I have created a test PowerShell script and executed it however, the file reputation didn't update in the TIE reputation page.
I would like to understand how the files reputation gets updated in TIE reputation? And the files scanned by which scanner (ATP or OAS) updates the reputation?
Thanks in advance.
Thank you for your post. This is a good question.
Since we are running a PS script on your PC and expecting it to show up on TIE, it would mean that we are expecting ENS ATP should detect/scan the script and catch it's reputation of the file and send it to TIE Server.
However, ATP does scanning on the PE file here, which is a constant, Powershell.exe which is already registered in your TIE Server. The scripts are scanned via AMSI only with enhanced script scanning.
I sincerely hope this clarifies your query.
Thanks for the clarification.
If the ATP is only a process scanner and not the file scanner, I can see some .doc and .xlsx files in the TIE reputation page.
Could you please clarify which scanner scanned these files ? and how the files reputation updates the TIE page? Was it by OAS or Active Response ?
Thank you for your response. That is an interesting point.
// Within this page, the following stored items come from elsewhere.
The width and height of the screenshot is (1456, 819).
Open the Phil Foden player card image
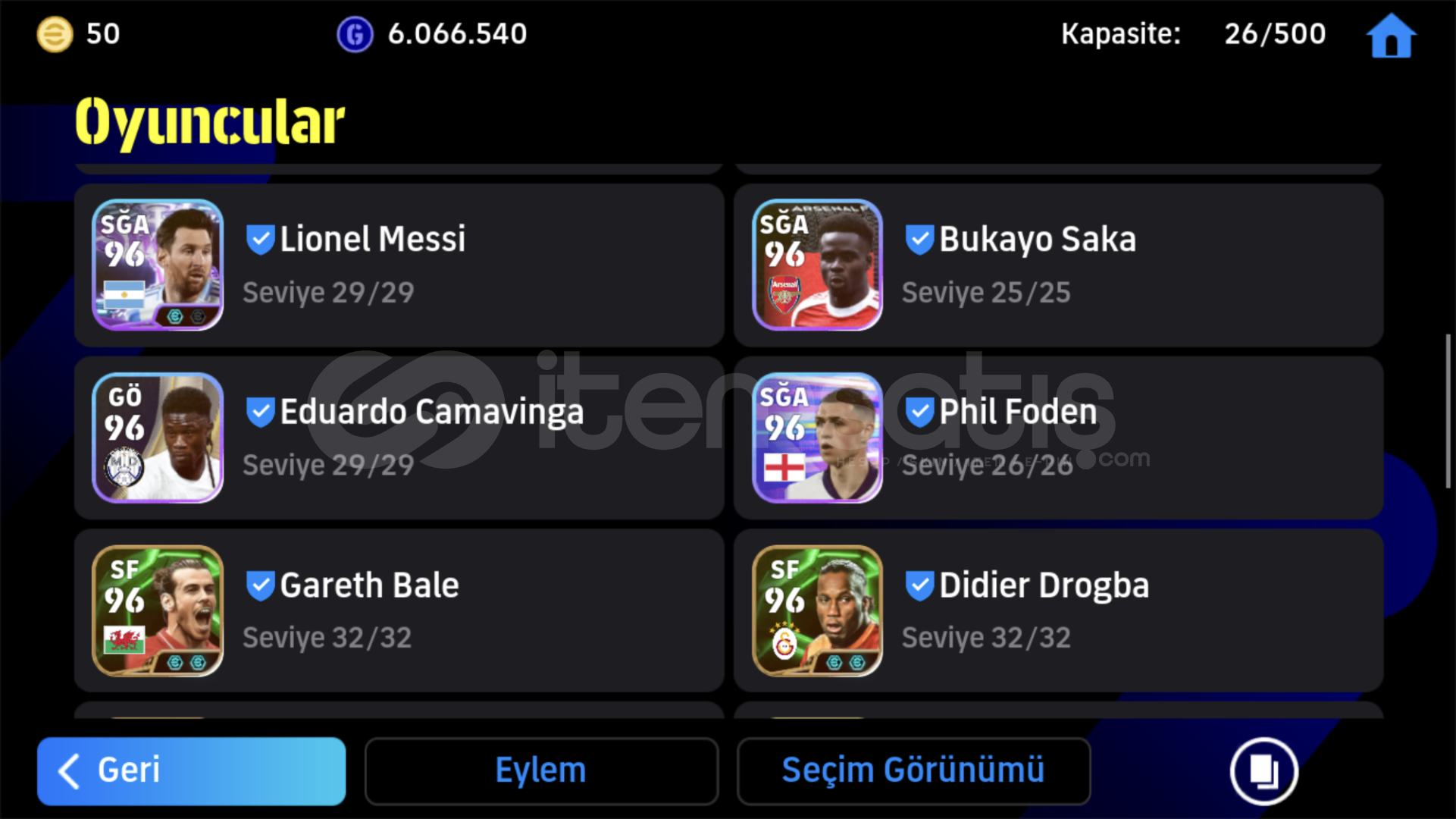pyautogui.click(x=817, y=438)
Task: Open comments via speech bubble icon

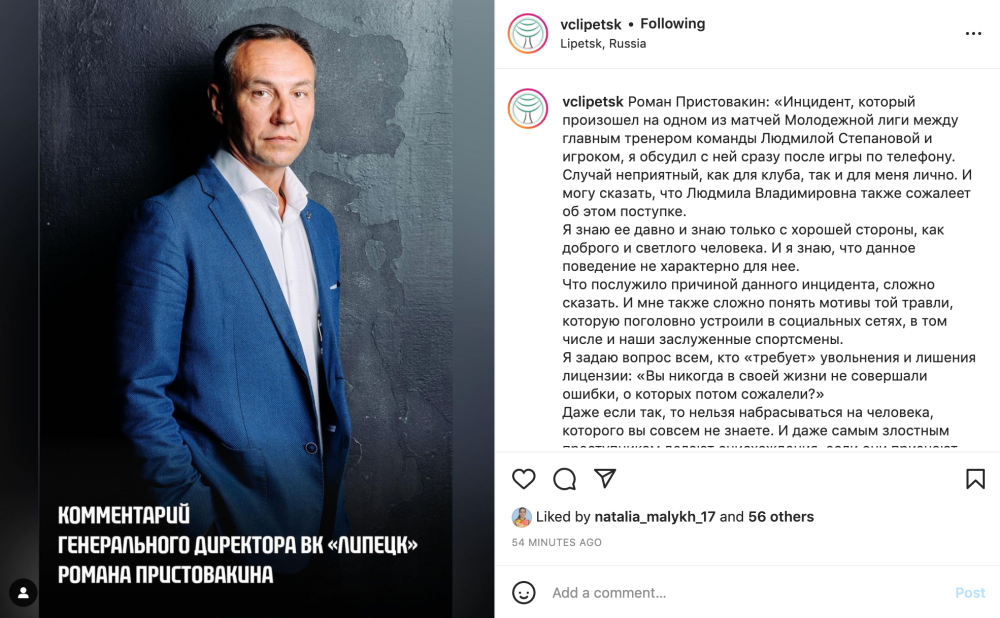Action: (x=564, y=479)
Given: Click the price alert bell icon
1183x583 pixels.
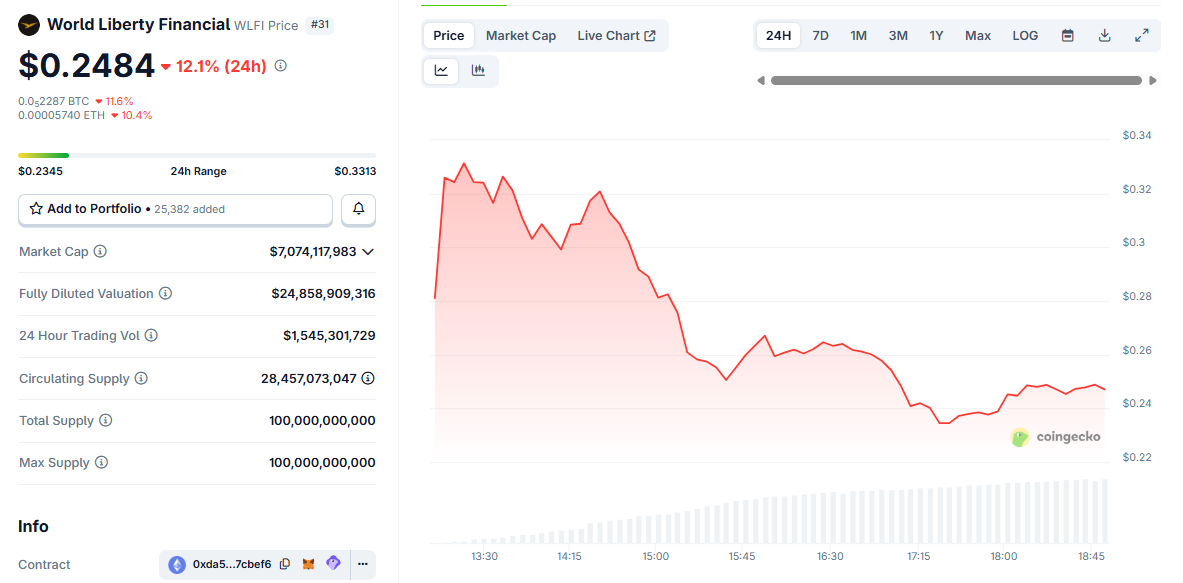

OAS cannot cascade any information on files to TIE Server. However, the fact that you have word files on the TIE server without you adding it would mean I am wrong with respect to what ATP can send to TIE. May I request you to kindly log a service Request to confirm source of these files added to TIE server? Active response team can confirm this for us.
I have reviewed the .doc file in TIE reputation page and noticed that the machine where the file was identified doesn't have the MAR client installed. So this issue might not be from the MAR and hence raised the SR with TIE team.